» Records supplied
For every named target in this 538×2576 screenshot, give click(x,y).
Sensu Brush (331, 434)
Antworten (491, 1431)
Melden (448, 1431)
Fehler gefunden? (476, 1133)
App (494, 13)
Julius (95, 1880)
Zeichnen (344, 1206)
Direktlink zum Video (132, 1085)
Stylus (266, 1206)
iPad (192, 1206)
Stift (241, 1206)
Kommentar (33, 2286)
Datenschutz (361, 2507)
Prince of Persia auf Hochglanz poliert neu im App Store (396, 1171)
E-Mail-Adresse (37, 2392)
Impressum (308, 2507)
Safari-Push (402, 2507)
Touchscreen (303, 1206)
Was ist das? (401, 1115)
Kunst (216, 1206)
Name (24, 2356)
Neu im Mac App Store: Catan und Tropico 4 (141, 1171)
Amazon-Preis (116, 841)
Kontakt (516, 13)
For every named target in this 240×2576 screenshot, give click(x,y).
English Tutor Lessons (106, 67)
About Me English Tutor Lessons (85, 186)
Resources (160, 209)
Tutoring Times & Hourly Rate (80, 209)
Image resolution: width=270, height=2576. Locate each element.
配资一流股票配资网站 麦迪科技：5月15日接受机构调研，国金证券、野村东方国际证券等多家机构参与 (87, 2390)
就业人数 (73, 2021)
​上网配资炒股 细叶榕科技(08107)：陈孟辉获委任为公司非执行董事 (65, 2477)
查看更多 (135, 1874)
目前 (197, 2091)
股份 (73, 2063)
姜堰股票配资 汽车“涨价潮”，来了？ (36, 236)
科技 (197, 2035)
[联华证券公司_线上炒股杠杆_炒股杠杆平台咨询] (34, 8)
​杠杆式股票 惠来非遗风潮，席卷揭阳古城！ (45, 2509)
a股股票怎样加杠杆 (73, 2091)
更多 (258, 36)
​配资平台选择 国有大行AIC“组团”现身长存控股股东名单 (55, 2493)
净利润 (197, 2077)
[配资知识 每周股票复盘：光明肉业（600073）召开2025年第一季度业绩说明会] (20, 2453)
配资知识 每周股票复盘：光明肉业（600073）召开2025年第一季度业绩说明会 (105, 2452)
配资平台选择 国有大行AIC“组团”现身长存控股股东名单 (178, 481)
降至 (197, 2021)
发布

» Required work
A verbatim copy of all the entries is the expected result.

» Exercise solution
For every named target in this 538×2576 screenshot, give click(x,y).
Sensu Brush (331, 434)
Antworten (491, 1431)
Melden (448, 1431)
Fehler gefunden? (476, 1133)
App (494, 13)
Julius (95, 1880)
Zeichnen (344, 1206)
Direktlink zum Video (132, 1085)
Stylus (266, 1206)
iPad (192, 1206)
Stift (241, 1206)
Kommentar (33, 2286)
Datenschutz (361, 2507)
Prince of Persia auf Hochglanz poliert neu im App Store (396, 1171)
E-Mail-Adresse (37, 2392)
Impressum (308, 2507)
Safari-Push (402, 2507)
Touchscreen (303, 1206)
Was ist das? (401, 1115)
Kunst (216, 1206)
Name (24, 2356)
Neu im Mac App Store: Catan und Tropico 4 (141, 1171)
Amazon-Preis (116, 841)
Kontakt (516, 13)
For every named target in this 240×2576 screenshot, give click(x,y).
English Tutor Lessons (106, 67)
About Me English Tutor Lessons (85, 186)
Resources (160, 209)
Tutoring Times & Hourly Rate (80, 209)
Image resolution: width=270, height=2576. Locate each element.
配资一流股票配资网站 麦迪科技：5月15日接受机构调研，国金证券、野村东方国际证券等多家机构参与 (87, 2390)
就业人数 (73, 2021)
​上网配资炒股 细叶榕科技(08107)：陈孟辉获委任为公司非执行董事 (65, 2477)
查看更多 (135, 1874)
目前 (197, 2091)
股份 (73, 2063)
姜堰股票配资 汽车“涨价潮”，来了？ (36, 236)
科技 (197, 2035)
[联华证券公司_线上炒股杠杆_炒股杠杆平台咨询] (34, 8)
​杠杆式股票 惠来非遗风潮，席卷揭阳古城！ (45, 2509)
a股股票怎样加杠杆 (73, 2091)
更多 (258, 36)
​配资平台选择 国有大行AIC“组团”现身长存控股股东名单 (55, 2493)
净利润 (197, 2077)
[配资知识 每周股票复盘：光明肉业（600073）召开2025年第一季度业绩说明会] (20, 2453)
配资知识 每周股票复盘：光明肉业（600073）召开2025年第一季度业绩说明会 (105, 2452)
配资平台选择 国有大行AIC“组团”现身长存控股股东名单 (178, 481)
降至 (197, 2021)
发布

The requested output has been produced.